◆ **Page**
--
# Durn coyotes!!!!!



## alleyyooper (Apr 22, 2005)

Haven't been hearing them or seeing any signs since August that they were working the area around my home again. Then about 3 weeks ago I see tracks in the fresh over nigh snow fall of at least 4 near my pole barn. A few nights later during the first night of the full moon they were yipping and howling totally raising hail down by the pound next door about a 100 yards from the house. Decided it is time to do some thing about them. Go out next evening get set up and turn on the E caller and every thing is fine with the volume just above a whisper. Any louder and it is all cracked up and just awful scratchy sounding too.
I built this thing about 10 years ago and it hasn't ever given me any trouble. I am thinking maybe the amp has gone bad, but I run battery test and it is down to 5 volts but I figured that should be fine. run all the wires to make sure they are still OK and they were fine. Now I am thinking for sure the amp is dying and think I will just buy a new unit like a friend has ICOtec gs350.

First I want to try a fresh battery and that was the problem as it sounds great now you can hear that screaming rabbit 300 yards away and the squealing piglet maybe farther.

Go back and set up over looking the creek and the big woods where it is real thick and meets the more open area of mature woods. Turn the challenge call on and let it run a minute then a minute of silence then the female looking for love sound for close to 5 minutes. At the edge of the creek 275 yards out I see the coyote sneaking along the creek and a fallen oak the wind blew over. I believe he was trying to get down wind of me when I finally settled the cross hairs on his shoulder. Figure 180 yards squeeze the trigger and saw a puff come off the side of the coyote, did two spins and dropped. the 220 swift with the 55gr. V max at 3800fps did it's job. Big male about 60 pounds, fur was on the ugly side with patches shed I believe from the warm weather we have been having. teeth were stained badly so figure over 2 years old.
--
◆ **Dataset excerpt**
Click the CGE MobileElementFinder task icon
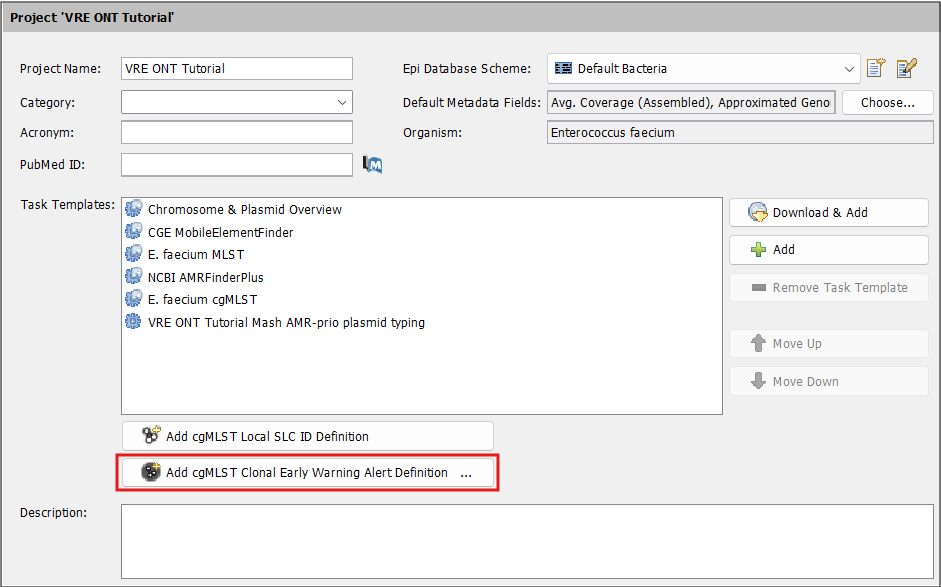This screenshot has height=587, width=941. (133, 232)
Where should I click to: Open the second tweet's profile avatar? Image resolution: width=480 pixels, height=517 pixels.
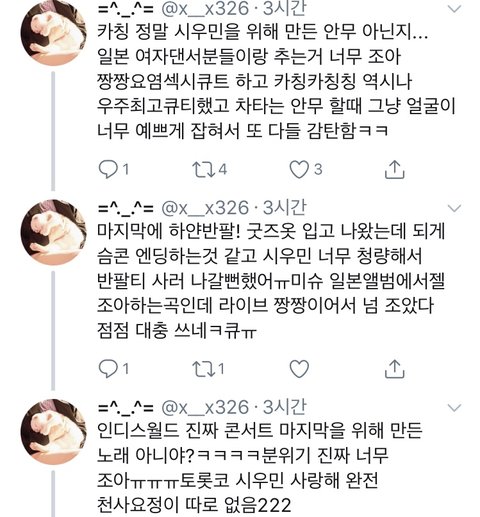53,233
--
◆ **Actions to take**
[1] Check each statement against the coyote post and answer yes or no, quoting the words of the post that settle it: (a) The electronic caller was built about 10 years ago. (b) The coyote was shot at 275 yards. (c) The battery tested at 5 volts.
[2] List every sound the coyote post names as coming from the electronic caller.
[3] In the coyote post, what rifle and bullet brought down the coyote?

◆ **Answers below**
[1]
(a) Yes: "I built this thing about 10 years ago"
(b) No: "Figure 180 yards squeeze the trigger"
(c) Yes: "it is down to 5 volts"

[2]
screaming rabbit
squealing piglet
challenge call
female looking for love sound

[3] The 220 swift with the 55gr. V max at 3800fps.